A synchrotron is a particular type of cyclic particle accelerator in which the magnetic field (to turn the particles so they circulate) and the electric field (to accelerate the particles) are carefully synchronized with the travelling particle beam. They were originally developed by Luis Walter Alvarez to study high-energy particle physics.

Characteristics
One of the early large synchrotrons, now retired, is the Bevatron, constructed in 1950 at the Lawrence Berkeley Laboratory. The name of this proton accelerator comes from its power, in the range of 6.3 GeV (then called BeV for billion electron volts; the name predates the adoption of the SI prefix giga). A number of heavy elements, unseen in the natural world, were first created with this machine. This site is also the location of one of the first large bubble chambers used to examine the results of the atomic collisions produced here.

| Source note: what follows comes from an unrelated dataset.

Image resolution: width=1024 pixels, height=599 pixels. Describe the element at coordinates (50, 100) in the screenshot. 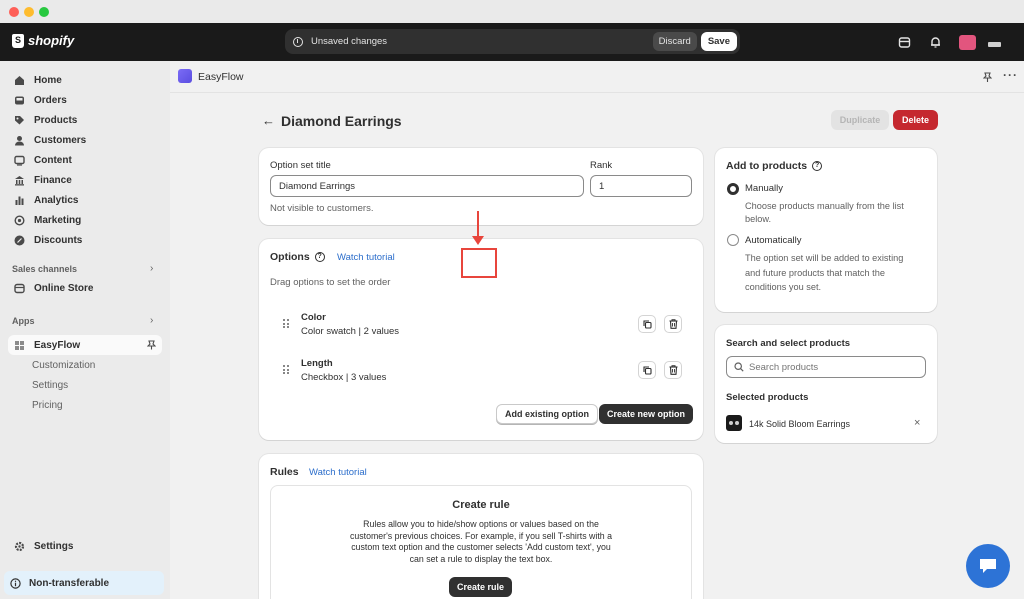

I see `sidebar-item-label: Orders` at that location.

Another early large synchrotron is the Cosmotron built at Brookhaven National Laboratory which reached 3.3 GeV in 1953.[1]
Currently, the highest energy synchrotron in the world is the Tevatron, at the Fermi National Accelerator Laboratory, in the United States. It accelerates protons and antiprotons to slightly less than 1 TeV of kinetic energy and collides them together. The Large Hadron Collider (LHC), which is being built at the European Laboratory for High Energy Physics (CERN), will have roughly seven times this energy, and is scheduled to turn on in 2008. It is being built in the 27 km tunnel which formerly housed the Large Electron Positron (LEP) collider, so it will maintain the claim as the largest scientific device ever built. The LHC will also accelerate heavy ions (such as Lead) up to an energy of 1.15 PeV.
The largest device of this type seriously proposed was the Superconducting Super Collider (SSC), which was to be built in the United States. This design, like others, used superconducting magnets which allow more intense magnetic fields to be created without the limitations of core saturation. While construction was begun, the project was cancelled in 1994, citing excessive budget overruns — this was due to naïve cost estimation and economic management issues rather than any basic engineering flaws. It can also be argued that the end of the Cold War resulted in a change of scientific funding priorities that contributed to its ultimate cancellation.
While there is still potential for yet more powerful proton and heavy particle cyclic accelerators, it appears that the next step up in electron beam energy must avoid losses due to synchrotron radiation. This will require a return to the linear accelerator, but with devices significantly longer than those currently in use. There is at present a major effort to design and build the International Linear Collider (ILC), which will consist of two opposing linear accelerators, one for electrons and one for positrons. These will collide at a total center of mass energy of 0.5 TeV.
However, synchrotron radiation also has a wide range of applications (see synchrotron light) and many synchrotrons have been built especially to harness it. The largest of those 3rd generation synchrotron light sources are the European Synchrotron Radiation Facility (ESRF) in Grenoble, France, the Advanced Photon Source (APS) near Chicago, USA, and SPring-8 in Japan, accelerating electrons up to 6, 7 and 8 GeV, respectively.
Synchrotrons which are useful for cutting edge research are large machines, costing tens or hundreds of millions of dollars to construct, and each beamline (there may be 20 to 50 at a large synchrotron) costs another two or three million dollars on average. These installations are mostly built by the science funding agencies of governments of developed countries, or by collaborations between several countries in a region, and operated as infrastructure facilities available to scientists from universities and research organisations throughout the country, region, or world. More compact models, however, have been developed, such as the Compact Light Source.